Tech companies are also increasingly turning towards DTC, saying that attracting and engaging customers effectively necessitates integrating social media into their marketing strategy. The utilization of social media channels means becoming better acquainted with the DTC model, which is supposed to ensure increased revenues. While this approach may not be a one-size-fits-all model for all industries, it surely deserves further examination, at least until the future brings a new milestone in customer analytics technology in form of artificial intelligence.
Another emerging technology are chatbots – computer programs designed to converse with customers. In an effort to approach customers in a more personalized manner, companies which already rely on social media have started implementing chatbots. Messaging apps, like Viber, are another platform where chatbots are being used for a more personalized and direct contact with customers. In retail, for example, chatbots sift through huge amounts of data and offer customers what they determine to best suit their needs. With image obsessed millennials and Generation Z-ers who already spend hours interacting with their phones, investing in this tech seems like an attractive proposition. According to latest figures, at least 80% of companies want to implement chatbots by 2020.
At the same time, others proclaim that reliance on big data and customer behavior analytics has failed miserably in the world of social media. The cited reasons for this include a discrepancy between what constitutes social media updates and the number of persons involved in it, as well as the overabundance of analytical tools.

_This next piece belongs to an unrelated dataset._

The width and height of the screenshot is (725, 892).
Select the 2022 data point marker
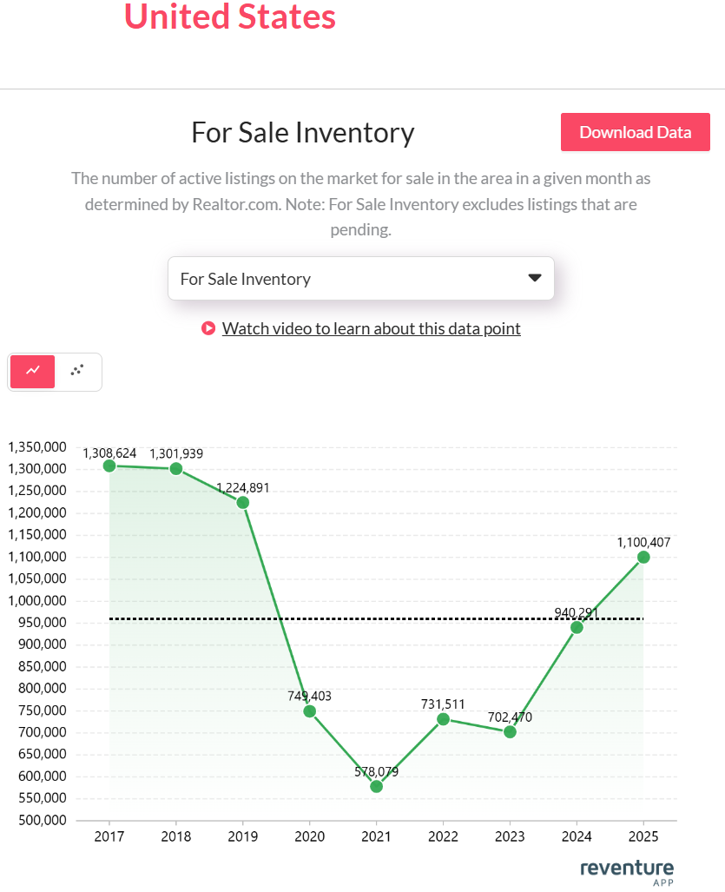pyautogui.click(x=443, y=718)

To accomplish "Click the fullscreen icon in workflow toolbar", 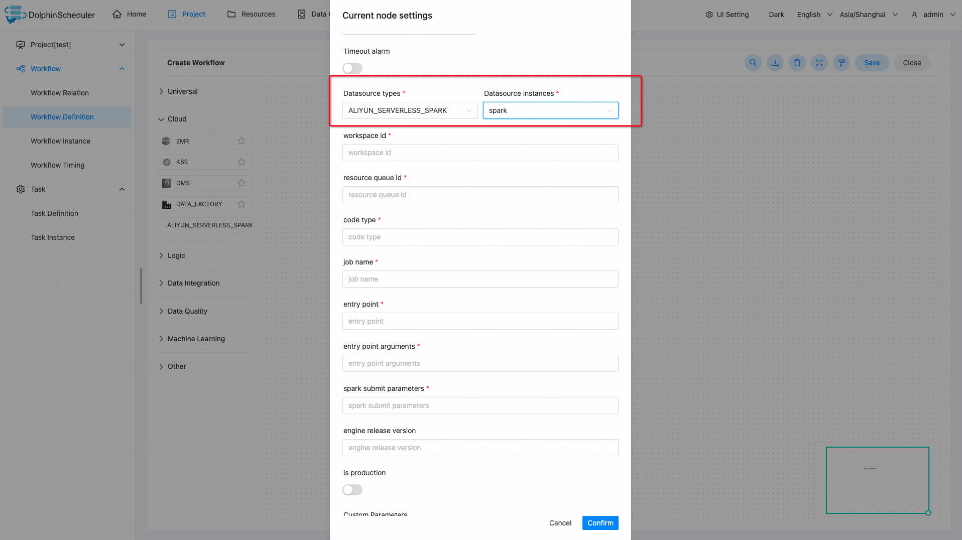I will (x=819, y=63).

Focus on band in place of retailer’s profit
Yet, no technology will help you in the process of engaging the customer directly if your DTC strategy isn’t based on a brand new approach to how your brand is perceived in the first place. This largely rests on your relationship with retailers, as going down the route of DTC is likely to push the leverage in your favor. Removing retail chains from the equation means that you can refocus customer’s attention to your brand, as their shopping experience is no more centered around the retailer. As the retailer’s attention is focused mostly on increasing their sales, with a sort of brand-agnostic approach to it, you are left with more space to develop your brand if you remove any middlemen from the chain linking you with the buyers.

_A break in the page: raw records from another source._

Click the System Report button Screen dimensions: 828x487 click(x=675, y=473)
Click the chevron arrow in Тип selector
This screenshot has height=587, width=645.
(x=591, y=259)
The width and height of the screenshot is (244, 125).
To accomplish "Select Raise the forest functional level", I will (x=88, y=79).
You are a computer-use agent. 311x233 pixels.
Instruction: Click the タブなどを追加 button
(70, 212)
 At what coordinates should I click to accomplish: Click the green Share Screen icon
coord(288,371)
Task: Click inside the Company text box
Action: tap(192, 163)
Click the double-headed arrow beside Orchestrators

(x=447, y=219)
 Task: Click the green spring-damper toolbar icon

In addition, having more leeway in putting additional effort into strengthening visibility and awareness of the brand can help you with solidifying your customer’s loyalty, and such efforts will be rewarded in kind. The satisfied customer is 140% more likely to spend on your products or services.
Nike’s DTC efforts are pushing Foot Locker out of the picture [Image Credit: Hedgeye]
So, if one is to judge the future of retail distribution based on the current trends, the verdict is easily handed over in favor of the DTC model. This is substantially corroborated by the fact that as many as 94% of high-ranking company executives consider personalization of customer experience to be the key to acquiring and, more importantly, keeping the customers. The DTC model has so far proven itself as the best way to implement this process, with its focus on special outlets, social media and the reinvention of the model of doing business with old school retailers. At the very least, it grants companies and brands necessary freedom in exploring what works best for their personalization efforts, while removing the clutter and making customer-brand relationship more transparent than ever.